O novo capítulo da crise começou na terça-feira (8), quando André Mendonça determinou o afastamento do diretor-geral da Polícia Federal, Andrei Rodrigues, e do diretor de Inteligência da instituição, Leandro Almada da Costa.
A decisão foi tomada no contexto das investigações relacionadas ao Banco Master e a outros inquéritos conduzidos no Supremo.
Na manhã desta quarta-feira, Flávio Dino determinou a reintegração dos dois dirigentes aos cargos. Na decisão, Dino apontou problemas na medida adotada por Mendonça e sustentou que o afastamento poderia comprometer investigações da Polícia Federal que estão em andamento.
Dino questiona decisão de Mendonça
Em sua decisão, Dino sustentou que o afastamento determinado por Mendonça teria ultrapassado limites processuais e regimentais. Entre os argumentos apresentados estão a discussão sobre a legitimidade do Partido Novo para solicitar a medida e a alegação de que a decisão deveria ser submetida ao colegiado do Supremo.
Dino também afirmou que sua própria decisão está submetida à autoridade do Plenário do STF.
O episódio criou uma situação incomum: uma decisão individual de um ministro passou a produzir efeitos sobre outra decisão individual tomada por outro integrante da própria Corte.
É justamente essa sucessão de decisões que provocou a expressão “guerra de liminares”.
Pressão sobre Fachin
A crise colocou Edson Fachin no centro da disputa.
Segundo relatos publicados nesta quarta-feira, ministros do STF procuraram o presidente da Corte e cobraram uma atuação mais firme para evitar novas decisões conflitantes. Parte dos integrantes do tribunal defende que o assunto seja levado rapidamente ao Plenário, permitindo que a maioria dos ministros dê uma solução colegiada ao impasse.
Fachin havia dado prazo de 72 horas para que Mendonça prestasse esclarecimentos sobre a decisão que afastou os dirigentes da Polícia Federal. A estratégia foi interpretada por integrantes da Corte como uma tentativa de ganhar tempo e buscar uma solução institucional para o conflito.
A decisão de Dino, entretanto, ocorreu antes do encerramento desse prazo.
Sessão do STF é cancelada
Em meio ao aumento da tensão, Fachin cancelou a sessão plenária do Supremo que estava prevista para a tarde desta quarta-feira.
O cancelamento ocorreu poucas horas depois da decisão de Dino que determinou o retorno de Andrei Rodrigues e Leandro Almada à Polícia Federal.

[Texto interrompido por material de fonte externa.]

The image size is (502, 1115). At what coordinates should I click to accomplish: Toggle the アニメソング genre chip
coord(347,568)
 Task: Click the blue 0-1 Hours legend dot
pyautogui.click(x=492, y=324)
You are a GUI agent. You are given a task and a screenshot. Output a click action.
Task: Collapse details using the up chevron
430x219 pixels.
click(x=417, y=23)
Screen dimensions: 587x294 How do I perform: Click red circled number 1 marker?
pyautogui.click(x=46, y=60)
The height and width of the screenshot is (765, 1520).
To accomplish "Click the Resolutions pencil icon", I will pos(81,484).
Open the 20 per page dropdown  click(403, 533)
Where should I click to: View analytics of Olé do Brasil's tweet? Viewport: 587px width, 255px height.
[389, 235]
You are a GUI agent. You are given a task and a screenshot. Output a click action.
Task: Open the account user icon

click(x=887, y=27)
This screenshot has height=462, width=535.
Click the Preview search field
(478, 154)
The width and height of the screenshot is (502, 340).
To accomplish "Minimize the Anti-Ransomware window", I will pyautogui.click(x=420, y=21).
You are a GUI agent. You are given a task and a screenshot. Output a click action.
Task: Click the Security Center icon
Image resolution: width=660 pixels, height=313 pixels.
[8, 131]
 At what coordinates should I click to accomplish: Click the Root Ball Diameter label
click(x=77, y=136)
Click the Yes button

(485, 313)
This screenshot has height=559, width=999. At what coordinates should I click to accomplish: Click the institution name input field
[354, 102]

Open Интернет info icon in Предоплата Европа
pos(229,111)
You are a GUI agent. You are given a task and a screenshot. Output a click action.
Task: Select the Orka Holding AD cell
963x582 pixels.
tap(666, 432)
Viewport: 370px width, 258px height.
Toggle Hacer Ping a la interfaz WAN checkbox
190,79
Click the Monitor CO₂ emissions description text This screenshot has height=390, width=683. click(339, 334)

Nos bastidores, ministros avaliam que a situação expõe um problema maior: os limites das decisões monocráticas e a necessidade de preservar a atuação colegiada do Supremo.
Reportagens também apontam uma divisão entre grupos de ministros em torno da condução do caso, aumentando a pressão sobre Fachin para exercer o papel institucional de presidente da Corte.
Banco Master está no centro da disputa
A crise ocorre em meio às investigações envolvendo o Banco Master e o empresário Daniel Vorcaro, além de outros desdobramentos que chegaram ao STF.
As decisões recentes também trouxeram à discussão encontros e relações entre personagens envolvidos no caso. Mendonça, por exemplo, foi questionado sobre um encontro com Vorcaro mencionado na decisão de Dino. O ministro afirma que a reunião tratou de um julgamento relacionado a precatórios e nega qualquer interferência ou pressão.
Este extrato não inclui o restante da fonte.